=== Source records ===

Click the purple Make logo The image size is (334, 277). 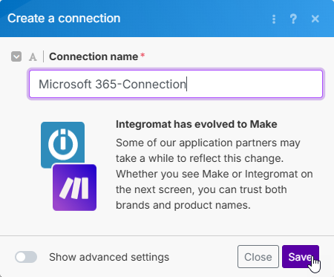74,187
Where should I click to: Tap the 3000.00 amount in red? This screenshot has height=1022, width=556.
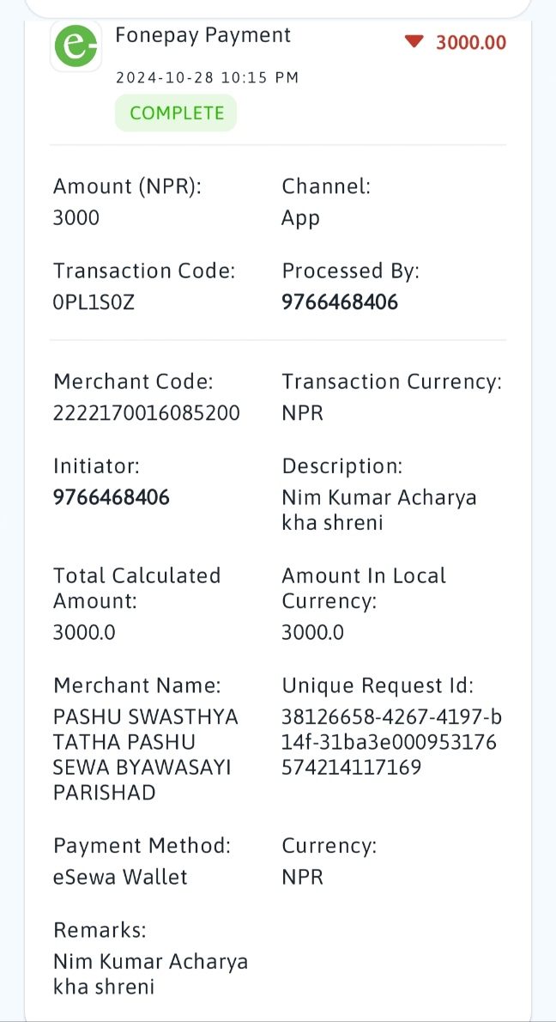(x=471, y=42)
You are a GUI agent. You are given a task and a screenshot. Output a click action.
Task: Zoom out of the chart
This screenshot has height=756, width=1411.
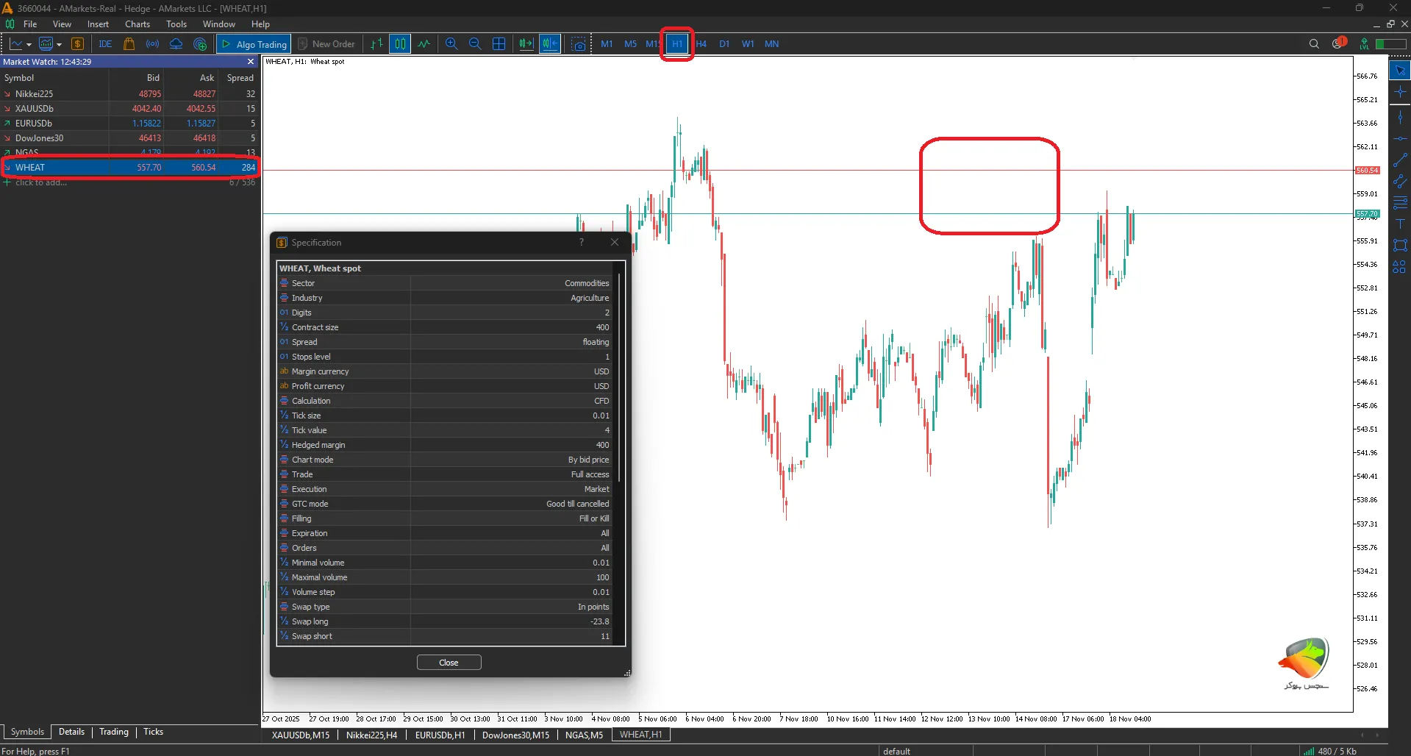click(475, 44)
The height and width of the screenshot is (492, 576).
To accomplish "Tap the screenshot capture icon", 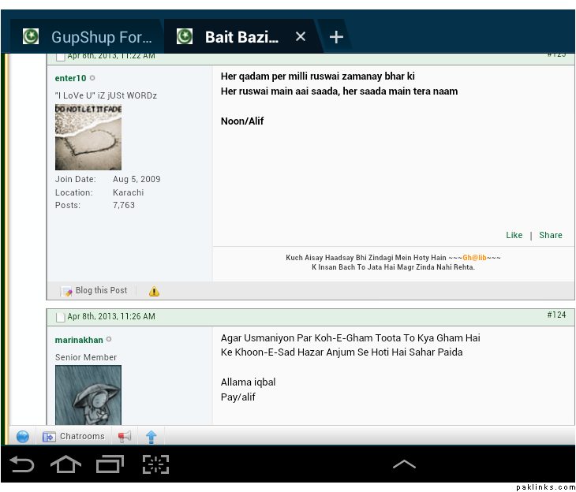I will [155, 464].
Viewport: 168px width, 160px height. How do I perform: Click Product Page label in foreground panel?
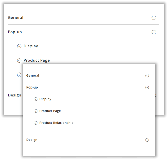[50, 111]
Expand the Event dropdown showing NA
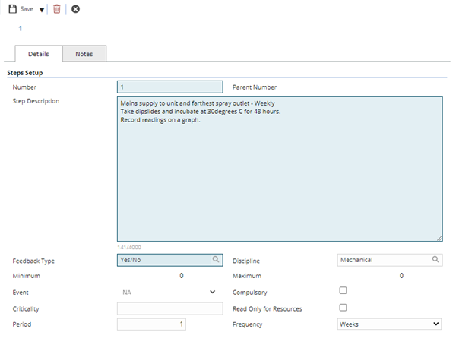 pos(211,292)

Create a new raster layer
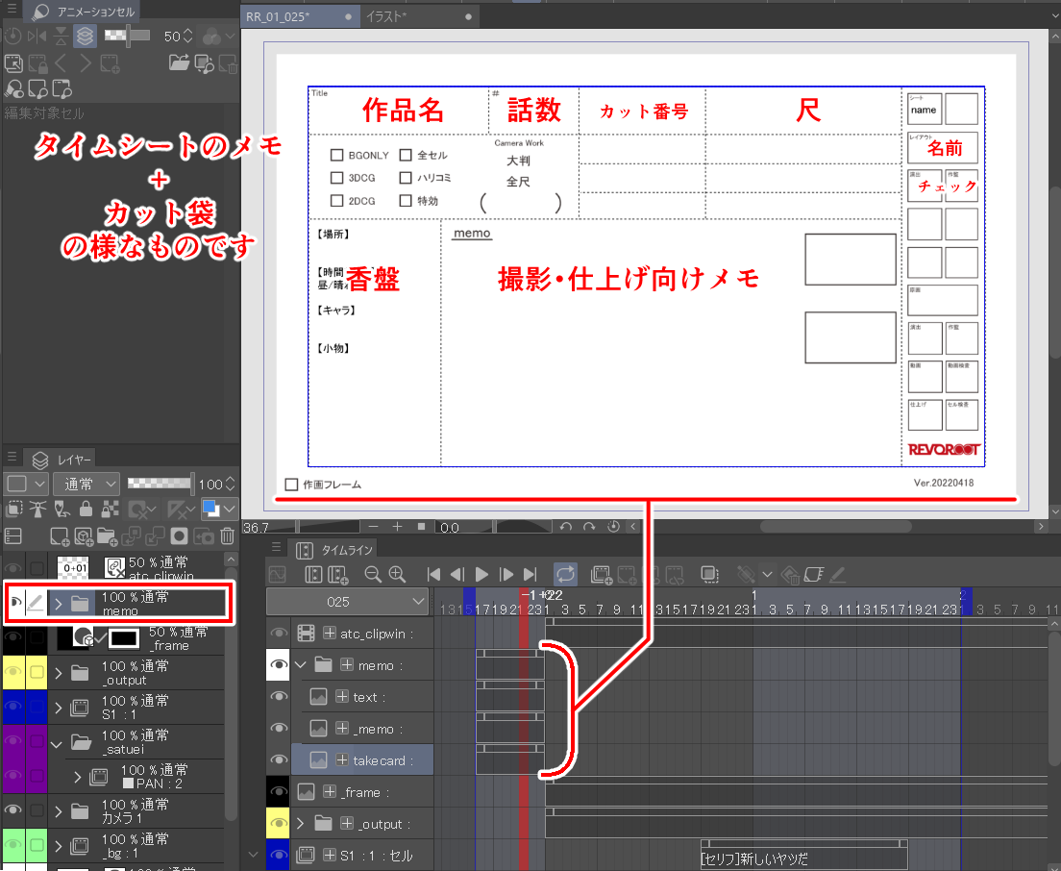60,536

===

◆ Exercise
Your task is to repeat, word for word and with no picture, every line from the one that contains "Viewport: 168px width, 160px" through the last line of the data.

◆ Solution for this exercise
Viewport: 168px width, 160px height. How do I perform: Click Product Page label in foreground panel?
[50, 111]
Expand the Event dropdown showing NA
 pos(211,292)

Create a new raster layer
60,536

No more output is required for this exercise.